An opening ceremony for the trail will be held at midday on the 19th April near the golf club on Stinchcombe Hill (postcode GL11 6AQ). Representatives from the Jeju Olle Foundation, the Cotswold Way and the Cotswolds Conservation Board will be available for photographs and interview.
Notes to editors:
The Cotswold Way:
• The Cotswold Way National Trail is 102 miles (164 km) long, and runs for most of its length along the Cotswold escarpment.
• The Cotswold Way was formally launched as a National Trail in May 2007, although it had existed as a promoted long distance walk for over 30 years. This designation is a very special one and there are only 14 other Trails in England and Wales with this special grading.
• The Trail's highest point is Cleeve Common at 317m (1,040ft).
• The Trail team is hosted by the Cotswolds Conservation Board, based at Northleach.
• Funding for the management and promotion of the Trail is provided by Natural England.
• The Cotswold Way links all that is special about the Cotswolds Area of Outstanding Natural Beauty; internationally renowned bluebell woods, rare and important limestone grassland, intriguing history both ancient and modern, globally significant geology, sleepy villages and thriving market towns.

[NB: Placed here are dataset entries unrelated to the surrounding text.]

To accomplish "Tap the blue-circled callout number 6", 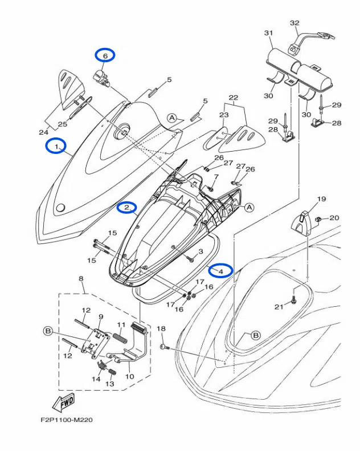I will pyautogui.click(x=105, y=55).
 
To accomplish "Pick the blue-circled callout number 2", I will pyautogui.click(x=127, y=208).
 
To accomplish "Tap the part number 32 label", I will pyautogui.click(x=294, y=23).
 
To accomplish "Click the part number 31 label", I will pyautogui.click(x=268, y=33).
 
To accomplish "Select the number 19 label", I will pyautogui.click(x=321, y=199).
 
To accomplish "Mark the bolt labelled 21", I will pyautogui.click(x=294, y=296).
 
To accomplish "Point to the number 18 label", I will pyautogui.click(x=161, y=329).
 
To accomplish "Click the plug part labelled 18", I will pyautogui.click(x=164, y=346).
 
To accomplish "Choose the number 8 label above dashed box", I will pyautogui.click(x=81, y=278).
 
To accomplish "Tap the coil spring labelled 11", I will pyautogui.click(x=120, y=338).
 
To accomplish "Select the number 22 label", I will pyautogui.click(x=233, y=97).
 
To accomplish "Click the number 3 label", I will pyautogui.click(x=201, y=251).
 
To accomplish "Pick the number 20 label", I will pyautogui.click(x=334, y=218).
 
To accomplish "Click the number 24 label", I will pyautogui.click(x=43, y=132).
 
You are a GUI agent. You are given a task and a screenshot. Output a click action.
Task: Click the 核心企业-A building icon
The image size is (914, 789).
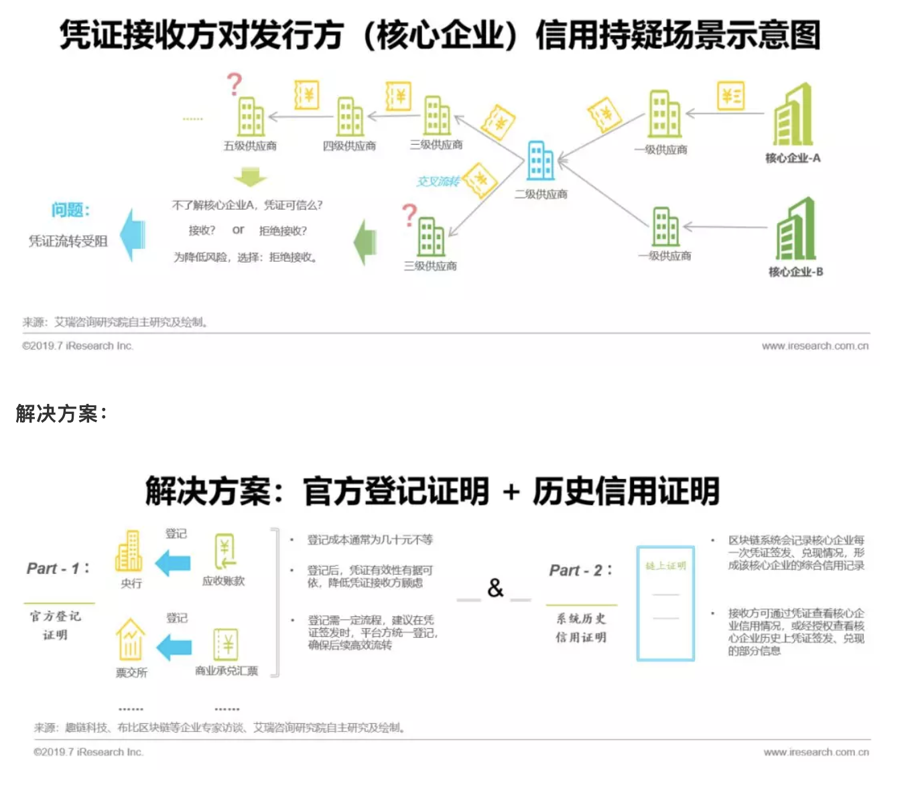tap(793, 115)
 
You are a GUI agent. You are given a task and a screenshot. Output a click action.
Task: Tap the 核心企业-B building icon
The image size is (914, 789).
tap(796, 229)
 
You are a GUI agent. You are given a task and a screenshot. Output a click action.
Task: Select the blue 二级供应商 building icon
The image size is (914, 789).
tap(540, 161)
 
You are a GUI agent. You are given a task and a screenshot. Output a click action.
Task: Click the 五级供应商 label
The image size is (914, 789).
tap(250, 146)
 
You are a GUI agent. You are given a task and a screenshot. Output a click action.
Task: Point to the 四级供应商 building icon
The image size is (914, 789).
tap(350, 117)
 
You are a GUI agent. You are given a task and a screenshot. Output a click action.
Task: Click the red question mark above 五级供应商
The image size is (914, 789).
tap(234, 85)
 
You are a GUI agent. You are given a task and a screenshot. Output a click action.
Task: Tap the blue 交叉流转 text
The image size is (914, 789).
tap(438, 182)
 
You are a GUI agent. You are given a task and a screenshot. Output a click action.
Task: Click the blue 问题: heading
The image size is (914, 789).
tap(70, 210)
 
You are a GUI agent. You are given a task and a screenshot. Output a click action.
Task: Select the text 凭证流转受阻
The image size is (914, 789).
tap(68, 241)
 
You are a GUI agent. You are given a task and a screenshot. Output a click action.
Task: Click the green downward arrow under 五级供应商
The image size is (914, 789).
tap(250, 177)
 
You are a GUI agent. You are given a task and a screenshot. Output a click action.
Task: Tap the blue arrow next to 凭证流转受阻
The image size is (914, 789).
tap(133, 234)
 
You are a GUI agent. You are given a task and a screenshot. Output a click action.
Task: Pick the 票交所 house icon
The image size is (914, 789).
tap(131, 640)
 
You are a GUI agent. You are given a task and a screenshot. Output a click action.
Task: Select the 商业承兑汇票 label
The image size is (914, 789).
tap(226, 671)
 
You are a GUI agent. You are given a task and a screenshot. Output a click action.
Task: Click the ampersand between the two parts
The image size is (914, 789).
tap(495, 588)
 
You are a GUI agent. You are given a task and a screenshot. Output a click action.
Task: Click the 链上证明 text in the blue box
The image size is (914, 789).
tap(665, 566)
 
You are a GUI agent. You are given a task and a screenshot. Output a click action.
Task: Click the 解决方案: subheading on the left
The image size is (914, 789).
tap(61, 414)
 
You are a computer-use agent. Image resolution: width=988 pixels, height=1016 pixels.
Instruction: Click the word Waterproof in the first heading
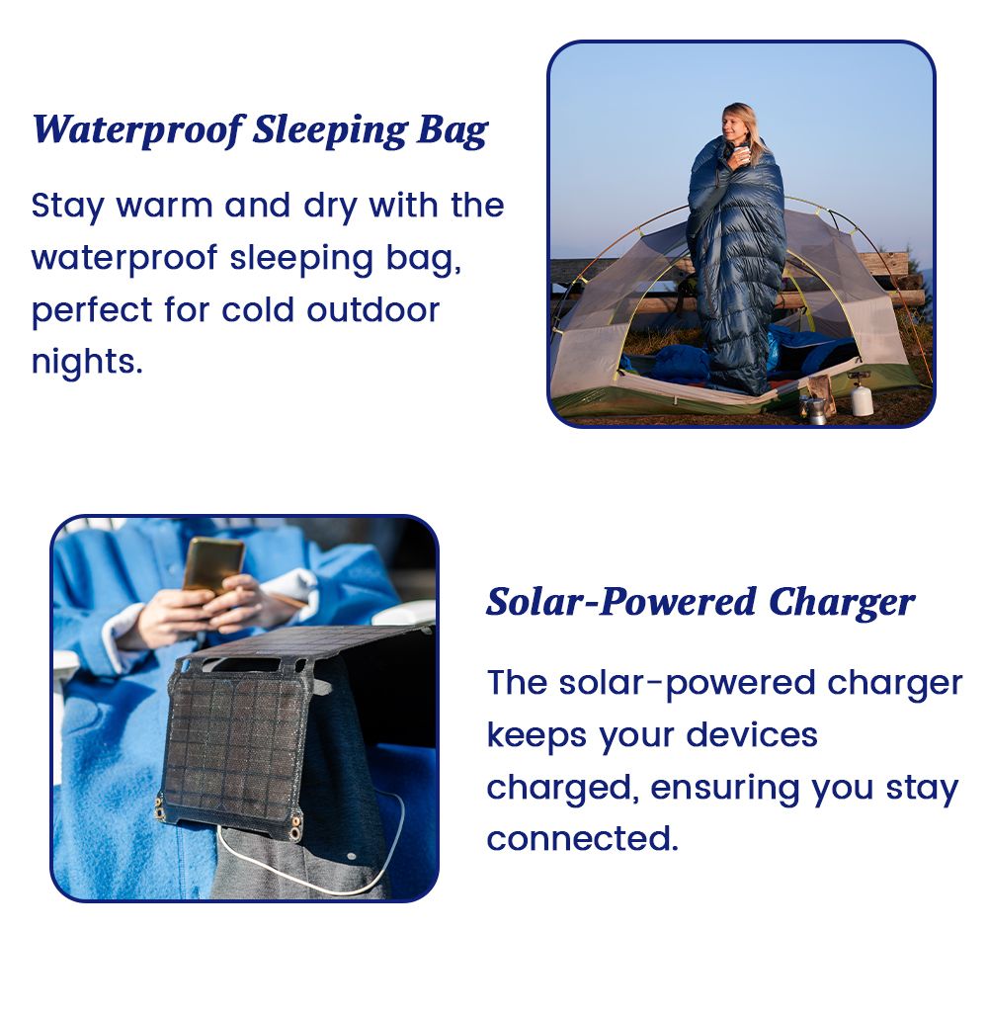coord(138,130)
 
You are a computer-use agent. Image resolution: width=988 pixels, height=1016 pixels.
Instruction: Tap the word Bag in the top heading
coord(453,131)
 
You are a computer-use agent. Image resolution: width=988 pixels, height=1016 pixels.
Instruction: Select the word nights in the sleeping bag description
coord(87,361)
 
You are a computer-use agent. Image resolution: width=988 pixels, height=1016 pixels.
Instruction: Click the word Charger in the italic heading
coord(842,603)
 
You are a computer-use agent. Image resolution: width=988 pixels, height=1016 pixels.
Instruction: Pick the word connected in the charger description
coord(583,838)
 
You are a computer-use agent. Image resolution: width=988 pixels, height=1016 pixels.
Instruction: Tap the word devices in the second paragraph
coord(752,734)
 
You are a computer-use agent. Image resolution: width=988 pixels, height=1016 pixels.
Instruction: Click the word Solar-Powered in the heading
coord(621,602)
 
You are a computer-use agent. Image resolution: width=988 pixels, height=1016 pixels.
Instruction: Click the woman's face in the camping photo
coord(734,125)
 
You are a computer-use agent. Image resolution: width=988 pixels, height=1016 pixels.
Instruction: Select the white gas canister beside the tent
coord(862,394)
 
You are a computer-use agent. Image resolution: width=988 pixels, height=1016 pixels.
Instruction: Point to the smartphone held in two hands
coord(212,565)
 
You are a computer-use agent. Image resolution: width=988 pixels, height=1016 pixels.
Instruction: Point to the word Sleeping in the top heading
coord(330,131)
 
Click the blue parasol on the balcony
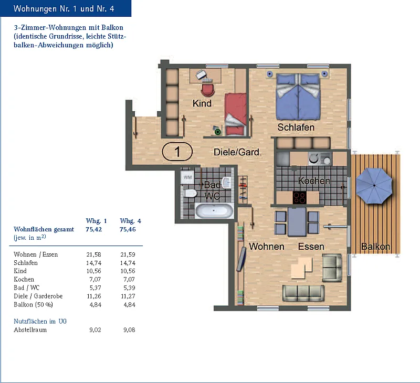tap(374, 186)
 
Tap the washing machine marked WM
tap(187, 177)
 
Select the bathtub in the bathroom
tap(214, 210)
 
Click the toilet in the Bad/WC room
tap(190, 193)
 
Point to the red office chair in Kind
tap(207, 90)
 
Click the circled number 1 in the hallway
tap(177, 152)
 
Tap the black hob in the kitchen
tap(299, 197)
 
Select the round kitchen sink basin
tap(313, 159)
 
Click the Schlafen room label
tap(296, 127)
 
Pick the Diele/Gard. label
tap(237, 152)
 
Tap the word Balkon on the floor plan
tap(375, 246)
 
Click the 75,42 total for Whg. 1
tap(94, 229)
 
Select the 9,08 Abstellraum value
tap(129, 329)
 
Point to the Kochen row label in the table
tap(24, 279)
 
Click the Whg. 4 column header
tap(130, 221)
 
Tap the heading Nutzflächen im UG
tap(40, 321)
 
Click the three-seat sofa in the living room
tap(303, 293)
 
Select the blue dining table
tap(297, 222)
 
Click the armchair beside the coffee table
tap(332, 268)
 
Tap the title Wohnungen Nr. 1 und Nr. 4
tap(64, 8)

• Highlights along the Trail include: World Heritage City of Bath; views over River Severn to Brecon Beacons in Wales, Malvern Hills and Forest of Dean; National Trust properties of Dyrham House and Horton Court; Broadway Tower and Somerset Monument tower follies; old mill towns of Painswick, Stroud & Dursley; Devils Chimney at Leckhampton Hill; Belas Knap Long Barrow; Sudeley Castle; and Hailes Abbey.
• The Cotswolds Area of Outstanding Natural Beauty (AONB) is looked after by the Cotswolds Conservation Board – an independent organisation with 37 members, 15 nominated by local authorities, 8 by parish councils and 14 appointed by Government.
• The Government has designated Areas of Outstanding Natural Beauty (AONBs) and National Parks as our finest countryside and they are recognised as being of national importance.
• With its rolling hills and valleys the Cotswolds is the third largest protected landscape in England and Wales after the Lake District and Snowdonia. It covers 2,038 square kilometres (790 square miles), stretching from Warwickshire and Worcestershire in the north, through Gloucestershire and Oxfordshire, down to Bath and Wiltshire in the south.
• The Cotswolds AONB is the largest of the family of 46 AONBs in the UK. For further details: www.aonb.org.uk
• Jeju Olle is a series of walking routes on Jeju Island, 130km off the southwest coast of Korea.
• This beautiful UNESCO World Heritage Site is almost sub-tropical in climate, its scenery passing from windswept coastline, through countless tangerine groves criss-crossed by distinctive stone walls, and up to the 6,400 foot peak of Hallasan.
• Work on the trail began in 2006 when a dedicated group of volunteers began seeking out a way of promoting access to the coastline of Jeju, discovering old paths and creating new ones.
• ‘Olle’ is a Jeju dialect term meaning a path that links a dwelling to the main road, and is used to represent the trail linking countryside with the outside world. It also means ‘will you come?', inviting people to visit the island and the trail.